§ **DIRECTIONS FOR THIS TASK**
Where in the entries below does "Viewport" appear? Copy every line that has it.

§ **SOURCE MATERIAL**
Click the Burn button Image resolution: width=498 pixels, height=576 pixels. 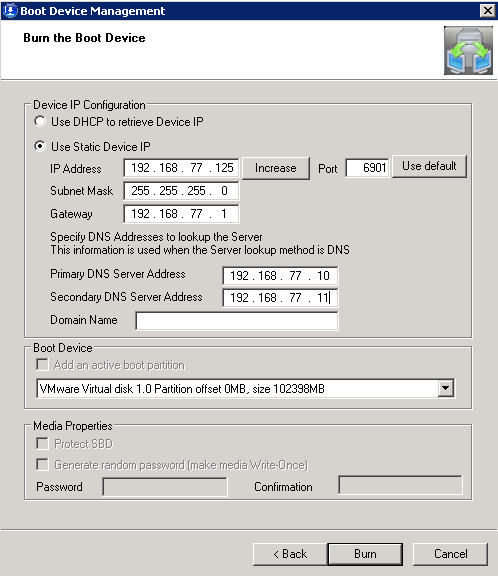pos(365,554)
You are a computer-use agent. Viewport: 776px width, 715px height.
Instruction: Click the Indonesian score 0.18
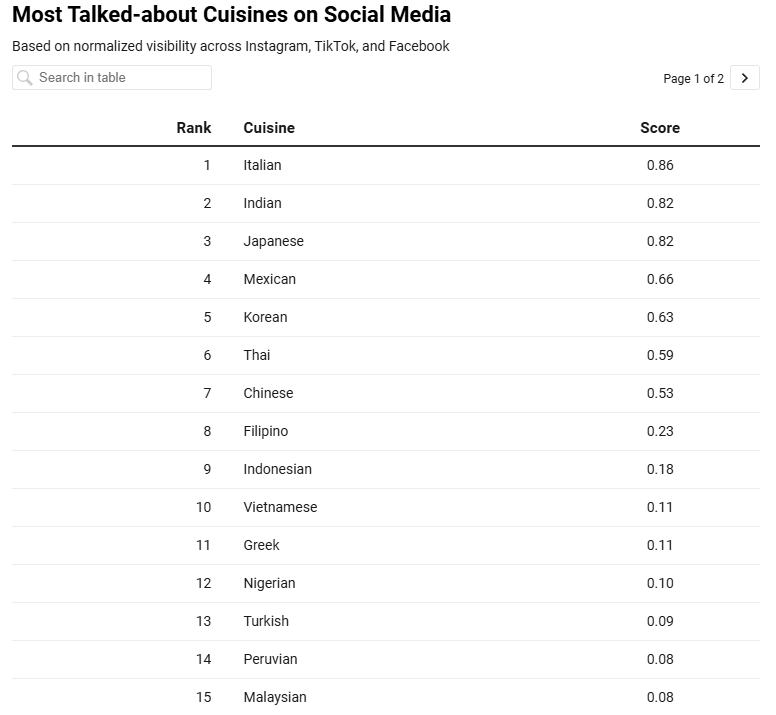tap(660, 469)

* * *

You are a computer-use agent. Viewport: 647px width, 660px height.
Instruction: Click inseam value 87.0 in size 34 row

§ **TASK ANSWER**
You are a computer-use agent. Viewport: 776px width, 715px height.
You are a computer-use agent. Viewport: 647px width, 660px height.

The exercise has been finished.